Trouble for the Flu Fighters
Last month at the U.N., George W. Bush told "as many leaders as I could find" about the need to track the avian-flu virus so that "the world scientific community can analyze the facts." But the ability of scientists in poorer countries to do just that could suffer when federal funding for the Los Alamos Influenza Sequence Database runs out at the end of the month. Until now, access to the online database--used by researchers to compare the genetic codes of new flu strains with the world's biggest collection of flu sequences--has been free. But Los Alamos officials say that without a new injection of funding, they will have to charge up to $10,000 a year for access to the site flu.lanl.gov Cash-strapped labs in Cambodia and Vietnam--two known epicenters of avian-flu outbreaks--have already said they can't afford that.

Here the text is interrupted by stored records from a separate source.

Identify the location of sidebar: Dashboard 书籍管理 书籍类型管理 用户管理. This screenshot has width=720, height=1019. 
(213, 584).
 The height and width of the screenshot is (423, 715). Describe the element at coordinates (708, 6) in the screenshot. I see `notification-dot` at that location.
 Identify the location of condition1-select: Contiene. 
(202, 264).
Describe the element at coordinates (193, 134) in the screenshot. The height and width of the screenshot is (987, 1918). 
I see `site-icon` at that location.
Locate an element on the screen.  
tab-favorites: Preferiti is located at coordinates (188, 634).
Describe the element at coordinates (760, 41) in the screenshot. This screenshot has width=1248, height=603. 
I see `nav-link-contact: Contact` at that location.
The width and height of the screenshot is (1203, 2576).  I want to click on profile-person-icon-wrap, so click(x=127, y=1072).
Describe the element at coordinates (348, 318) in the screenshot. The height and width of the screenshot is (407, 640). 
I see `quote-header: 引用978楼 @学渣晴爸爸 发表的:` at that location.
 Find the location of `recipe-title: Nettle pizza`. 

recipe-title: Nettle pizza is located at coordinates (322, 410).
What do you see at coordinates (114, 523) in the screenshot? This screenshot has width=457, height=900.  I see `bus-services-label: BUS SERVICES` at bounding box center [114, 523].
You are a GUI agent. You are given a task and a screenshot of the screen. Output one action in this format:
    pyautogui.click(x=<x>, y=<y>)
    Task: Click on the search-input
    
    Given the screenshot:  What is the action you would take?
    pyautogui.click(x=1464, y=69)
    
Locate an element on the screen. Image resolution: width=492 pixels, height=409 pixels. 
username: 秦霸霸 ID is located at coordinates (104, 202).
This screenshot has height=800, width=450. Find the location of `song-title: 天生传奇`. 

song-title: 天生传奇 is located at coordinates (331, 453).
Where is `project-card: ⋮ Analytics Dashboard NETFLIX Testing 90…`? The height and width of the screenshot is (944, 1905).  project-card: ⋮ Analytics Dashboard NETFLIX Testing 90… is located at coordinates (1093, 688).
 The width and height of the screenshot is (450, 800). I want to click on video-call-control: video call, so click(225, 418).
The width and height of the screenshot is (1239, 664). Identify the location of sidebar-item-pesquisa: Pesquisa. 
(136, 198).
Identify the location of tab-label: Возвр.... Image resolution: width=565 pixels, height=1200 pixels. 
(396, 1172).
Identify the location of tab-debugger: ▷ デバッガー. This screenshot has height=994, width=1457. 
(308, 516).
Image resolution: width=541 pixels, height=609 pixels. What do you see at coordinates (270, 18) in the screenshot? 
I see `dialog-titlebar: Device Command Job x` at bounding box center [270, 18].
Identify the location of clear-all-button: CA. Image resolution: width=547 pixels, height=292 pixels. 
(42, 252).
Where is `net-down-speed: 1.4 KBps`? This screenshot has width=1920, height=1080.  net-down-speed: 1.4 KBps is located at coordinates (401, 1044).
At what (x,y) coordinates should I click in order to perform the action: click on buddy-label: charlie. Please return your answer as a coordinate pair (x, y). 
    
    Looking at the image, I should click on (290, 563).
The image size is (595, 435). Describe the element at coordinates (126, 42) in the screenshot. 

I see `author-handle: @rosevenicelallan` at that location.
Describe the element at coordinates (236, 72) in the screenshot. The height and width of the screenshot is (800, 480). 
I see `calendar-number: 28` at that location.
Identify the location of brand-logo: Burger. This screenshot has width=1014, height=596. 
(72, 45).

The cost of maintaining the site is only in the low hundreds of thousands of dollars a year, says Los Alamos executive Allen Morris. Still, he says, "we're running on vapor." Barack Obama--who helped win Senate approval for $3.9 billion in flu preparedness and response plans and wants Bush to appoint a flu czar "so that things like this don't slip through the cracks"--says that making the site subscription-based only is "an example of the insufficient investment" in U.S. readiness for a pandemic. Meanwhile, there are new reminders that birds--and viruses--don't respect borders. Croatia tested dead swans last week for the virulent H5N1 strain, Russia culled infected poultry, and a man in Thailand became the 67th human to die of avian flu.